Content starts
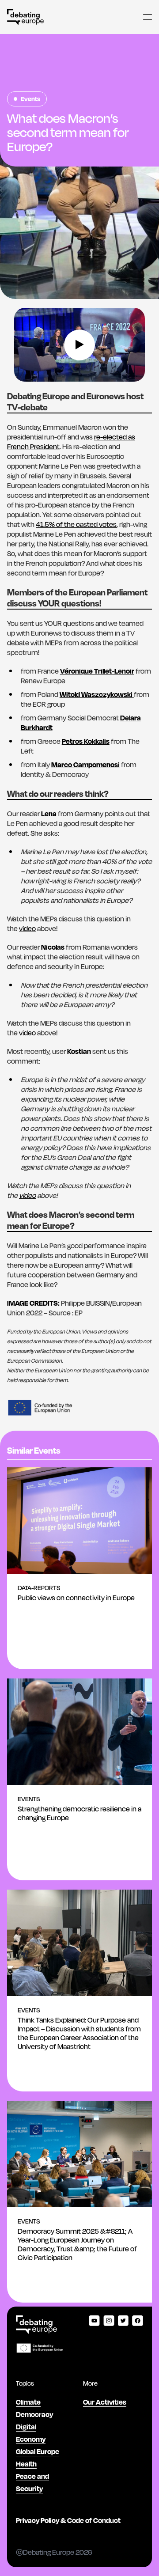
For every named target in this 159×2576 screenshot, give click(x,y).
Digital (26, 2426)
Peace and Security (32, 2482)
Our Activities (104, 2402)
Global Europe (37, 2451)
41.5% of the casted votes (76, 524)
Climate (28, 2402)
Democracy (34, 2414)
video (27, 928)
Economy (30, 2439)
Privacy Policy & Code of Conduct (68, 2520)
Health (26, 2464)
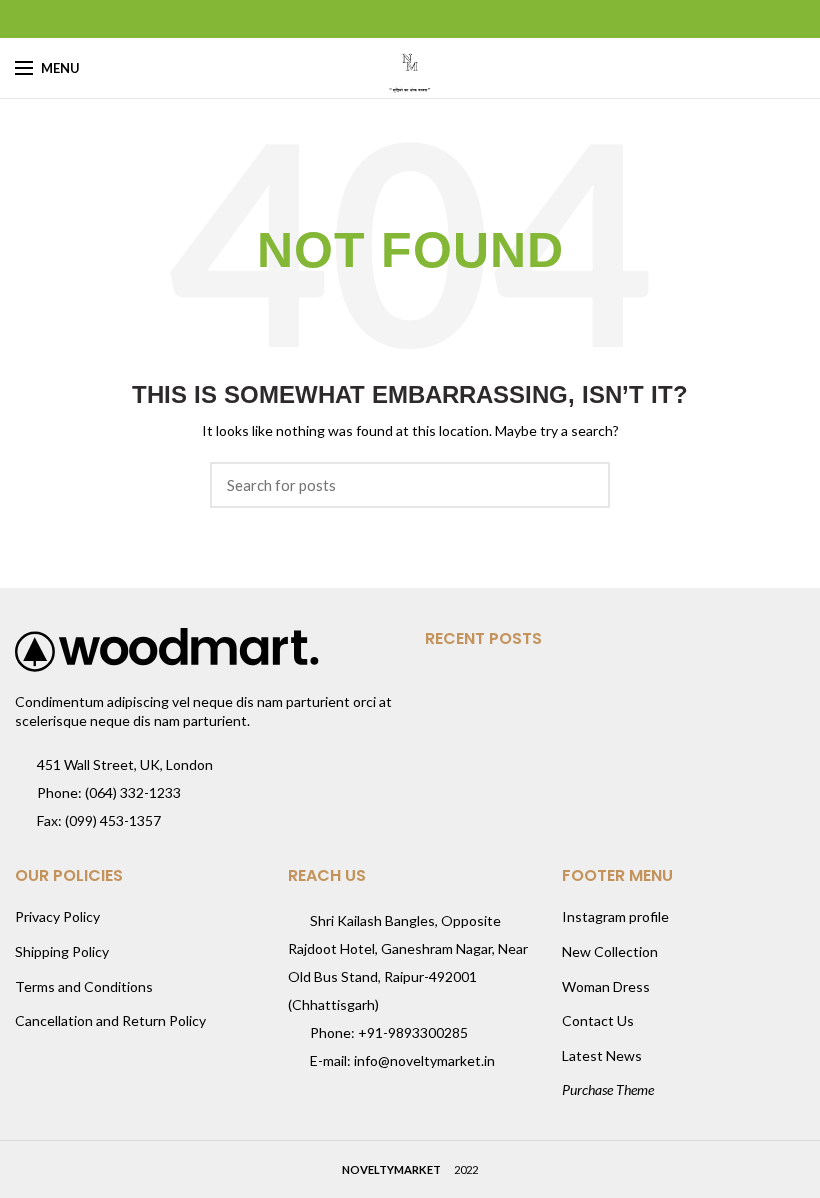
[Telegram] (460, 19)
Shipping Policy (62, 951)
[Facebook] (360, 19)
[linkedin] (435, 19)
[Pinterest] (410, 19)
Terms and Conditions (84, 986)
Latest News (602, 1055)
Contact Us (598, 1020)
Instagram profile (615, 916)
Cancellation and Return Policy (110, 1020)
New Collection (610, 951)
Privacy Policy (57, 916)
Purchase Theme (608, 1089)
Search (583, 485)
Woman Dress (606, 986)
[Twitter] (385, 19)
Content ends
### Work to be completed
Leaving out the pictures, repeat all the entries exactly as they stand.

### Solution to the problem
For every named target in this 159×2576 screenshot, give click(x,y).
Digital (26, 2426)
Peace and Security (32, 2482)
Our Activities (104, 2402)
Global Europe (37, 2451)
41.5% of the casted votes (76, 524)
Climate (28, 2402)
Democracy (34, 2414)
video (27, 928)
Economy (30, 2439)
Privacy Policy & Code of Conduct (68, 2520)
Health (26, 2464)
[Telegram] (460, 19)
Shipping Policy (62, 951)
[Facebook] (360, 19)
[linkedin] (435, 19)
[Pinterest] (410, 19)
Terms and Conditions (84, 986)
Latest News (602, 1055)
Contact Us (598, 1020)
Instagram profile (615, 916)
Cancellation and Return Policy (110, 1020)
New Collection (610, 951)
Privacy Policy (57, 916)
Purchase Theme (608, 1089)
Search (583, 485)
Woman Dress (606, 986)
[Twitter] (385, 19)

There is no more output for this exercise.